Listed entries: Begin

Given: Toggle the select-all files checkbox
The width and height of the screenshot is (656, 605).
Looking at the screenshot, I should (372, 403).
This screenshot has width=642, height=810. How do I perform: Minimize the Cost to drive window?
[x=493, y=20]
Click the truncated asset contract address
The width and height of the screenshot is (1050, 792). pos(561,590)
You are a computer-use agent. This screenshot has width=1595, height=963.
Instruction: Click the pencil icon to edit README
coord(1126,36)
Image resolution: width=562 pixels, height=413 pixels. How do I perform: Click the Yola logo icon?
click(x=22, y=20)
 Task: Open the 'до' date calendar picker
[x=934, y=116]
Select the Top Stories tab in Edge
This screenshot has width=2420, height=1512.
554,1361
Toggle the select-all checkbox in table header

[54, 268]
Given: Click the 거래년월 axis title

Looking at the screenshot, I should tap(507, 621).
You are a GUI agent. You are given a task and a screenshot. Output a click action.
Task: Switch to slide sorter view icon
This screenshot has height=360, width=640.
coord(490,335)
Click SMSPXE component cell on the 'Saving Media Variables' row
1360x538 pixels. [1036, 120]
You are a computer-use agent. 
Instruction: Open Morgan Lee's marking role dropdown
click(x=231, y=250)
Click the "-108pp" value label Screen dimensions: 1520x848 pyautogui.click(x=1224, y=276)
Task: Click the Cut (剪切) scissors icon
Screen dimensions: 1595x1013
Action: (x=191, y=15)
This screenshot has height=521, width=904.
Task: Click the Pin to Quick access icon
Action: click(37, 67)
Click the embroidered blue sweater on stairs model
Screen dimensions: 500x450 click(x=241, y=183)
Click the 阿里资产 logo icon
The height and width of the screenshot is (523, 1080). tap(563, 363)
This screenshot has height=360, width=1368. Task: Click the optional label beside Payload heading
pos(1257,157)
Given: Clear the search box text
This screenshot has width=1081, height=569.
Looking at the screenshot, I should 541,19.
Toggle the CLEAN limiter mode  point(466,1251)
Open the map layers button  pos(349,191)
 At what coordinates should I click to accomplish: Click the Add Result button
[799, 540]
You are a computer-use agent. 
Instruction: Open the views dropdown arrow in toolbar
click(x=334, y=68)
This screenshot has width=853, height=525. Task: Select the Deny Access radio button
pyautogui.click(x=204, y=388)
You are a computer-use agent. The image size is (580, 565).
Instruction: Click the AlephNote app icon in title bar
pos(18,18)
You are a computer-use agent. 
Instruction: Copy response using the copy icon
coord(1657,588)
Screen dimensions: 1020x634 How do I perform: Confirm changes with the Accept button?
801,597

Listed entries: End

▸ **Problem to solve**
Return every line of the material above exactly.

▸ **Exercise output**
Given: Toggle the select-all files checkbox
The width and height of the screenshot is (656, 605).
Looking at the screenshot, I should (372, 403).
This screenshot has width=642, height=810. How do I perform: Minimize the Cost to drive window?
[x=493, y=20]
Click the truncated asset contract address
The width and height of the screenshot is (1050, 792). pos(561,590)
You are a computer-use agent. This screenshot has width=1595, height=963.
Instruction: Click the pencil icon to edit README
coord(1126,36)
Image resolution: width=562 pixels, height=413 pixels. How do I perform: Click the Yola logo icon?
click(x=22, y=20)
 Task: Open the 'до' date calendar picker
[x=934, y=116]
Select the Top Stories tab in Edge
This screenshot has width=2420, height=1512.
554,1361
Toggle the select-all checkbox in table header

[54, 268]
Given: Click the 거래년월 axis title

Looking at the screenshot, I should tap(507, 621).
You are a GUI agent. You are given a task and a screenshot. Output a click action.
Task: Switch to slide sorter view icon
This screenshot has height=360, width=640.
coord(490,335)
Click SMSPXE component cell on the 'Saving Media Variables' row
1360x538 pixels. [1036, 120]
You are a computer-use agent. 
Instruction: Open Morgan Lee's marking role dropdown
click(x=231, y=250)
Click the "-108pp" value label Screen dimensions: 1520x848 pyautogui.click(x=1224, y=276)
Task: Click the Cut (剪切) scissors icon
Screen dimensions: 1595x1013
Action: (x=191, y=15)
This screenshot has height=521, width=904.
Task: Click the Pin to Quick access icon
Action: click(37, 67)
Click the embroidered blue sweater on stairs model
Screen dimensions: 500x450 click(x=241, y=183)
Click the 阿里资产 logo icon
The height and width of the screenshot is (523, 1080). tap(563, 363)
This screenshot has height=360, width=1368. Task: Click the optional label beside Payload heading
pos(1257,157)
Given: Clear the search box text
This screenshot has width=1081, height=569.
Looking at the screenshot, I should 541,19.
Toggle the CLEAN limiter mode  point(466,1251)
Open the map layers button  pos(349,191)
 At what coordinates should I click to accomplish: Click the Add Result button
[799, 540]
You are a computer-use agent. 
Instruction: Open the views dropdown arrow in toolbar
click(x=334, y=68)
This screenshot has width=853, height=525. Task: Select the Deny Access radio button
pyautogui.click(x=204, y=388)
You are a computer-use agent. The image size is (580, 565).
Instruction: Click the AlephNote app icon in title bar
pos(18,18)
You are a computer-use agent. 
Instruction: Copy response using the copy icon
coord(1657,588)
Screen dimensions: 1020x634 How do I perform: Confirm changes with the Accept button?
801,597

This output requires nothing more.